Paris – Ed. Médiaspaul – 2012 – 166 p.
Nombreux sont, à bon droit, les travaux sur la personne et l’œuvre de Bienheureuse Marie de l’Incarnation. Née Marie Guyart, en 1599, dans une famille chrétienne d’artisans relativement aisée, désirant toute jeune devenir religieuse, elle fut mariée par ses parents à 18 ans, devint mère en 1619, puis veuve la même année, alors qu’elle avait à peine 20 ans. En 1631, elle entra chez les Ursulines de Sainte Angèle, dans leur Monastère de Tours ; huit ans plus tard, en 1639, à la suite d’un irrépressible appel missionnaire, elle obtint de partir pour le Québec avec deux autres Sœurs, pour promouvoir l’éducation des jeunes Amérindiennes. Avec une énergie de tous les instants, elle y travailla pendant environ 33 ans et y mourut en 1672, sans avoir jamais revu son fils, qu’elle avait quitté alors qu’il avait à peine 12 ans, quand elle était entrée en religion et qui était devenu lui-même bénédictin.
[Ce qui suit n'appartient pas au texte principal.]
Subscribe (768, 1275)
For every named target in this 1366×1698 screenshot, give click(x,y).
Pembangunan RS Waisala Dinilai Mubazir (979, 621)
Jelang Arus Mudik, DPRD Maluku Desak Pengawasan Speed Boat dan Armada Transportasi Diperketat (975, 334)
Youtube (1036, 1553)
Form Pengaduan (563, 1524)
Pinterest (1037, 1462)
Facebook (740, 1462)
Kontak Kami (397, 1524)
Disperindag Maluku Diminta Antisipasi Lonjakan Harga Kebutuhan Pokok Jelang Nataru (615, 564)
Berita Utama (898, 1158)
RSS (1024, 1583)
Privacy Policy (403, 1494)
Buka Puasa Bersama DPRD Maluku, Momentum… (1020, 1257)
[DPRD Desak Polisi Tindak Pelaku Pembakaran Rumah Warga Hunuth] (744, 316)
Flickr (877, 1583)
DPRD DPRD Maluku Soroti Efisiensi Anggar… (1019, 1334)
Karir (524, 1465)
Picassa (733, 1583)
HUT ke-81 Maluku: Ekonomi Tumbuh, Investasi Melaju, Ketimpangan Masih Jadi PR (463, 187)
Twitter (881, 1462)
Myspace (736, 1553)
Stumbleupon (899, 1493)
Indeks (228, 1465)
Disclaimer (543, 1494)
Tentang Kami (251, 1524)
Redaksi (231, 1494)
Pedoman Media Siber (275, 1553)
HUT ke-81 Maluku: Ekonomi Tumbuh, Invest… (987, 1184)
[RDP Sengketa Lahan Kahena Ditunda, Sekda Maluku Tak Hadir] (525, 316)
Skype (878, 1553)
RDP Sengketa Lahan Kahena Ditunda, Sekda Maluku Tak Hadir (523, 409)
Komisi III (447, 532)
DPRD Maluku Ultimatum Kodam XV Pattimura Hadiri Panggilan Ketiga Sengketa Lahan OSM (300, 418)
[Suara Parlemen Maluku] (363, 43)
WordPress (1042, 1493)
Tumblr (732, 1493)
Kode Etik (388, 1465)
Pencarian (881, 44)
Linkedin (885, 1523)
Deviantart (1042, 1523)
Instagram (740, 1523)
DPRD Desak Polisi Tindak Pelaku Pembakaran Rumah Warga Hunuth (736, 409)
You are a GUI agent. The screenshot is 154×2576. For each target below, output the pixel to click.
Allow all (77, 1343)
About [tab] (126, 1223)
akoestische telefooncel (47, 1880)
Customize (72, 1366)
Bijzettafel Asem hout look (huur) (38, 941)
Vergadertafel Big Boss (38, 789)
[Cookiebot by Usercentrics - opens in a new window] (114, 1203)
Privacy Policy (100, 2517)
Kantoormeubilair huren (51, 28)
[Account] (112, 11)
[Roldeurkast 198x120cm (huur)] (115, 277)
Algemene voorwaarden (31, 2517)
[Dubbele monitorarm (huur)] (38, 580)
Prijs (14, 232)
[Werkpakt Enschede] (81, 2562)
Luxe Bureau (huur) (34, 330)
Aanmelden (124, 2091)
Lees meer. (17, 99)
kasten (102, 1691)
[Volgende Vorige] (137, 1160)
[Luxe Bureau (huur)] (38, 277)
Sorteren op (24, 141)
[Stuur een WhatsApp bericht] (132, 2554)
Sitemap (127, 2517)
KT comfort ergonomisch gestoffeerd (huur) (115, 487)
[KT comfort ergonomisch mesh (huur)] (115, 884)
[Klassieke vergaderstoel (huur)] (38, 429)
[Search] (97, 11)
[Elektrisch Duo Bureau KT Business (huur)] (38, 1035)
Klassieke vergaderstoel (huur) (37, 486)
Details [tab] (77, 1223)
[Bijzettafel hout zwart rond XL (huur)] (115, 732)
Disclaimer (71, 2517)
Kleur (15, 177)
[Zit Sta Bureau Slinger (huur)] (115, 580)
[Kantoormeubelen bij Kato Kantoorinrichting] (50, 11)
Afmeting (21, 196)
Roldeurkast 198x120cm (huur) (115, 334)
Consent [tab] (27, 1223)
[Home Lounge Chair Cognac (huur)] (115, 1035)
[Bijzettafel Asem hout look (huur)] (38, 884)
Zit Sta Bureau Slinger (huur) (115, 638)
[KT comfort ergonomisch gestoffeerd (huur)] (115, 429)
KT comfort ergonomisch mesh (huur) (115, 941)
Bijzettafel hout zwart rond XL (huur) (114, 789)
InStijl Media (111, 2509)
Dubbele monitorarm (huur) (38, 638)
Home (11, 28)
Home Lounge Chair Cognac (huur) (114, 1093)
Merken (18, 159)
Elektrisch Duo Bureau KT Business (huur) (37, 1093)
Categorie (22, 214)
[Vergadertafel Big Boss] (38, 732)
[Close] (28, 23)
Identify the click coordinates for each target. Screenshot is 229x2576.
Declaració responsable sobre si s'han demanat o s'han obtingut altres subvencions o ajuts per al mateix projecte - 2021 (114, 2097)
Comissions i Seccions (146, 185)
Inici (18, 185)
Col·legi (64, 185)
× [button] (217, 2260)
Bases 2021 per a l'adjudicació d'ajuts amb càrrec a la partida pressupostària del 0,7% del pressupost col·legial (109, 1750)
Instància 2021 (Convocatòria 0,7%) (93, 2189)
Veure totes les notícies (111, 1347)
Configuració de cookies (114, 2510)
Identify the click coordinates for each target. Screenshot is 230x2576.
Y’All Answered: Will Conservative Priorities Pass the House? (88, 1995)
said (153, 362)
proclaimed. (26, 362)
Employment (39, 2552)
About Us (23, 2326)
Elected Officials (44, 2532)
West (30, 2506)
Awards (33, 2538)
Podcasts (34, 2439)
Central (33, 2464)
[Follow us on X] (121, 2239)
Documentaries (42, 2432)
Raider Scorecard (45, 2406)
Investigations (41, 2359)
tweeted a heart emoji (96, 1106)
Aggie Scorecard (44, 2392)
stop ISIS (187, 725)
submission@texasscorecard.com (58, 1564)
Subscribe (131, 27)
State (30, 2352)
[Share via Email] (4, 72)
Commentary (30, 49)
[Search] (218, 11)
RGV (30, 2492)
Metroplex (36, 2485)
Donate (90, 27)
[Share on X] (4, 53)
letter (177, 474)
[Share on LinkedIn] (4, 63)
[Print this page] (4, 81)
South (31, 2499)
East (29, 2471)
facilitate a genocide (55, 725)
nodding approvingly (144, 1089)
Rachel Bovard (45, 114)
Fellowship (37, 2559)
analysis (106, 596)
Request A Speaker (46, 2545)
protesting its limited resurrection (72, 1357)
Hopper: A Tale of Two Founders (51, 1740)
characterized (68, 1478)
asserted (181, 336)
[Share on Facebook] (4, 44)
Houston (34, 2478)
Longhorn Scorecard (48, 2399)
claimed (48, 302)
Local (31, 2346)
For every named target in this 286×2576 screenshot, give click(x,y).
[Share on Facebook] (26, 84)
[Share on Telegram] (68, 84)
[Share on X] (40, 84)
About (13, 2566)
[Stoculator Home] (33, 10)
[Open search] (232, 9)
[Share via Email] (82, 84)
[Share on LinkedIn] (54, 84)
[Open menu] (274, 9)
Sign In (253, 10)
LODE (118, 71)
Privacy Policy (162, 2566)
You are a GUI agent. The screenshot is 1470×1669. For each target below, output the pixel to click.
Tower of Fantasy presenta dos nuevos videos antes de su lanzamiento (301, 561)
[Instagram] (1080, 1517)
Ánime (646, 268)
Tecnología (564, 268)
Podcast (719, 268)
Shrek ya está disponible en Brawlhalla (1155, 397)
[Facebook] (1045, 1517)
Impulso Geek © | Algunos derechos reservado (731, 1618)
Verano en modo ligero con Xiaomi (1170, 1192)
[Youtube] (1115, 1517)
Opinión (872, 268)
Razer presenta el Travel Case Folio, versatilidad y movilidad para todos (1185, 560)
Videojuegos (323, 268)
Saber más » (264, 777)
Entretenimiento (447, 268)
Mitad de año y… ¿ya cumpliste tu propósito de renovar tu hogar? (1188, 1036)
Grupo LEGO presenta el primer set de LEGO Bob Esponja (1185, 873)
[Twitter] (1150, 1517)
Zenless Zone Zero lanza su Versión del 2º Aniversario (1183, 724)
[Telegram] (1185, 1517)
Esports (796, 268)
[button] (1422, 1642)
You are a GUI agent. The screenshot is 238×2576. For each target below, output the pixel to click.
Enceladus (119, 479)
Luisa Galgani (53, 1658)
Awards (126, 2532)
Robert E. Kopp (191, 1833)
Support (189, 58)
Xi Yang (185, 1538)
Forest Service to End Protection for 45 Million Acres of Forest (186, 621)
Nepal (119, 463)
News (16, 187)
C’est cette destinée extraordinaire que le Père René Champagne, s.j., a entrepris d’étudier par une approche originale : frappé par son autobiographie spirituelle (sa Relation de 1654) il se demande en effet si elle fut « heureuse sur terre » (p.8). Contrairement à la plupart des ouvrages qui lui sont consacrés, cette problématique l’amène non à étudier pour elle-même son œuvre éducative, mais à reconstituer son itinéraire spirituel, pour savoir comment elle a conjugué les insignes faveurs mystiques dont elle eut le privilège avec l’incessante énergie de ses activités apostoliques. Aussi bien, le désir d’articuler contemplation et action était déjà à l’origine du choix de la Congrégation où elle fit profession.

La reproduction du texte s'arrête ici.